[ENUNCIADO]
Dê continuidade ao texto sobre as irregularidades da IN nº 88/17, começando logo após a última frase apresentada.

[TEXTO CITADO]

Como foi demonstrado no capítulo anterior, nenhuma das normas elencadas na fundamentação legal do preâmbulo da IN possui a previsão que o pagamento de valores decorrentes de revisão de processo administrativo previdenciário com a apresentação de novos documentos aconteça apenas a partir da Data do Pedido de Revisão, sendo claramente uma norma inconstitucional.
No inciso I, do parágrafo único, do dispositivo constitucional supracitado consta que cabe ao Ministro de Estado “exercer a orientação, coordenação e supervisão dos órgãos e entidades da administração federal na área de sua competência”, sendo que os atos dos agentes públicos devem ser pautados pelo princípio da legalidade, disposto no caput do artigo 37 da CF.
O INSS é uma autarquia federal especializada nas questões previdenciárias e, com efeito, descentraliza serviços que caberiam à União, porém, segundo Maria Sylvia Zanella Di Pietro, o “controle administrativo ou tutela é indispensável para assegurar que a autarquia não se desvie de seus fins institucionais”.
Desse modo, frente a flagrante inconstitucionalidade da IN nº 88/17, cabe ao Ministro de Estado exercer sua supervisão ministerial e não permitir a aplicação da instrução.
O controle da constitucionalidade é muito importante e Vicente Paulo e Marcelo Alexandrino demonstraram as ideias de Ferdinand Lassale que analisou a constituição sob uma visão sociológica, já que esse defende que convivem em um país, ao mesmo tempo, duas Constituições, sendo uma real, “que corresponde à soma dos fatores reais de poder que regem esse país”, e outra escrita que é chamada por ele de “folha de papel”. A folha de papel só é válida se guarda correspondência com os fatores reais de poder, pois, caso contrário, havendo conflito entre essas “Constituições”, a folha de papel será derrotada.
Lassale exemplifica a teoria exarando que se alguém plantar uma macieira e colar um papel nela dizendo que ela é uma figueira, esse papel não a transformará em figueira e, mesmo que ele convença todos a dizerem que é uma figueira, os frutos produzidos serão maças e não figos.
Com efeito, cabe coibir qualquer inconstitucionalidade para que todo o sistema jurídico não seja afetado.
3. Da ilegalidade e das irregularidades da IN nº 88/17
O primeiro capítulo deste artigo demonstra inúmeras ilegalidades existentes no preâmbulo da IN nº 88/17, porém ainda há mais.
A Lei Complementar nº 95/98 dispõe sobre a elaboração, a redação, a alteração de normas e que, com fulcro no artigo 1º, parágrafo único, também se aplica aos atos de regulamentação do Poder Executivo, traz no bojo do artigo 8º que “a vigência da lei será indicada de forma expressa e de modo a contemplar prazo razoável para que dela se tenha amplo conhecimento, reservada a cláusula entra em vigor na data de sua publicação para as leis de pequena repercussão”.

[EXTRATO DE DADOS]
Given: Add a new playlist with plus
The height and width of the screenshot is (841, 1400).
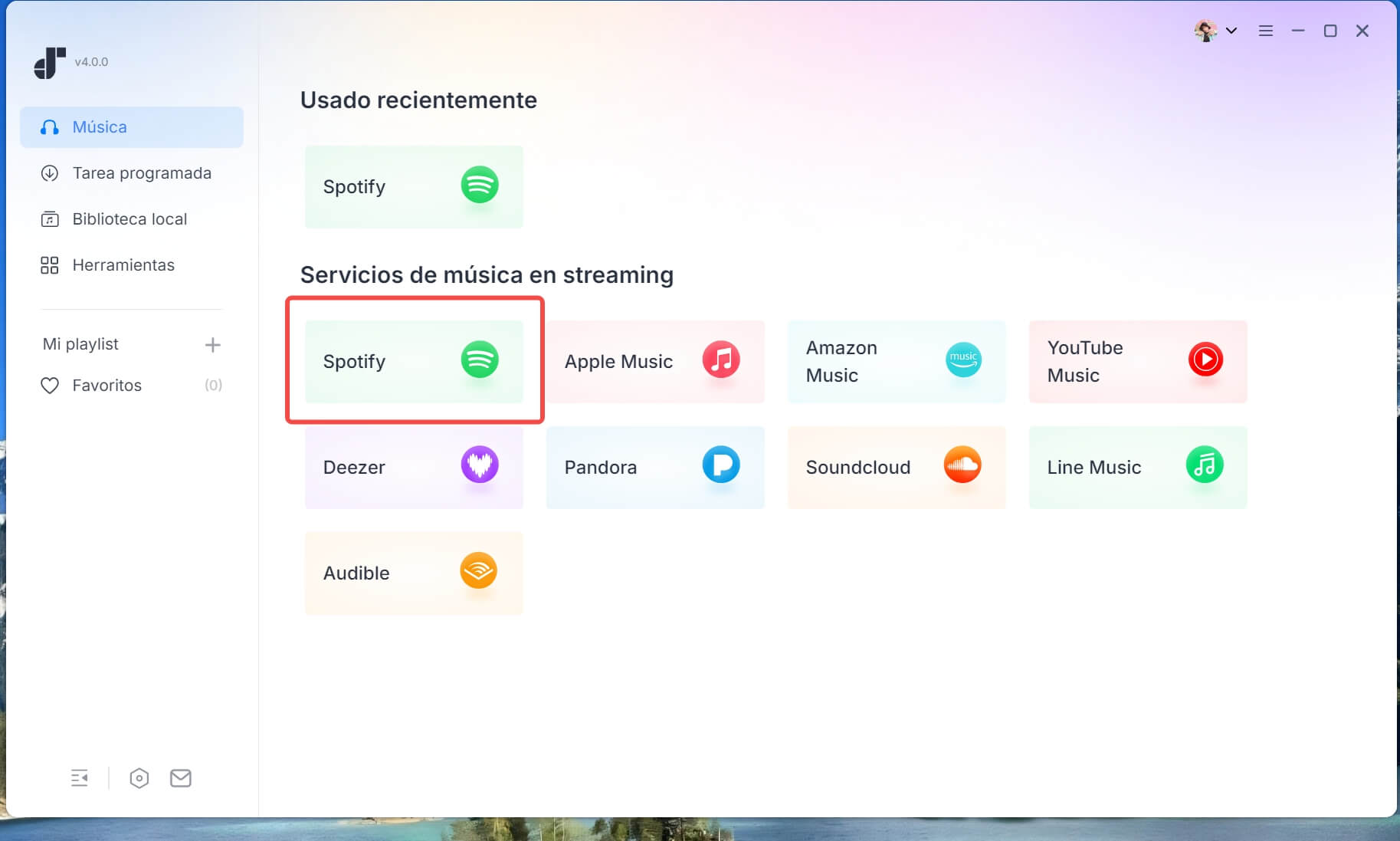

==

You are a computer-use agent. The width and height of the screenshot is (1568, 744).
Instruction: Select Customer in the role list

[RESPOSTA AO EXERCÍCIO]
Corroborando o contido na lei complementar supracitada, a Resolução INSS/PRES nº 70, publicada no Diário Oficial da União em 07/10/09, aduz no artigo 7º que “a vigência do ato será indicada de forma expressa e de modo a contemplar prazo razoável para que dele se tenha amplo conhecimento, reservada a cláusula entra em vigor na data de sua publicação”.
A nova redação do caput e do inciso II, do artigo 564, da IN nº 77/15, com a redação incluída pela IN nº 88/17 que prevê que o pagamento de valores decorrentes de revisão de processo administrativo previdenciário com a apresentação de novos documentos se dará apenas a partir da Data do Pedido de Revisão não é norma de pequena repercussão, pois altera toda a sistemática do reconhecimento de direitos de quem pleiteia a revisão administrativa de direitos previdenciários.
Um segurado ou beneficiário que protocolou uma revisão administrativa na autarquia previdenciária com a apresentação de novos documentos na véspera do exaurimento do prazo decadencial, contido no artigo 103 da Lei nº 8.213/91, e na véspera da publicação da IN 88/17, tendo sua revisão processada no mesmo dia, recebeu os últimos 10 anos dos valores gerados relativos às diferenças não pagas.
No entanto, um segurado que protocolou uma revisão idêntica e nas mesmas condições propostas anteriormente, porém já sob vigência da IN nº 88/17, receberá as diferenças somente a partir do protocolo.
De maneira bem simples e sem levar em consideração as correções devidas e os tetos máximos de cada ano, suponhamos que um segurado recebesse R$ 2.031,31, mas que após a apresentação de documentos para o reconhecimento de período laborado sob condições especiais passasse a ter direito ao teto máximo previdenciário que, nos termos da Portaria MF nº 8/17, é de R$ 5.531,31.
Esse segurado no primeiro exemplo (antes da vigência da IN nº 88/17) receberia R$ 455.000,00 em atrasados da diferença gerada nos últimos 10 anos, incluindo os décimos terceiros salários, porém no segundo exemplo o segurado não receberia nada.
Tanto o Código Civil como o Código de Processo de Civil trouxeram o início da vigência um ano após a publicação, todavia o artigo 4º da IN nº 88/17 exara que “esta IN entra em vigor na data de sua publicação, devendo ser aplicada a todos os processos pendentes de análise e decisão”.
Além da ilegalidade latente, podemos citar também a falta de razoabilidade da norma.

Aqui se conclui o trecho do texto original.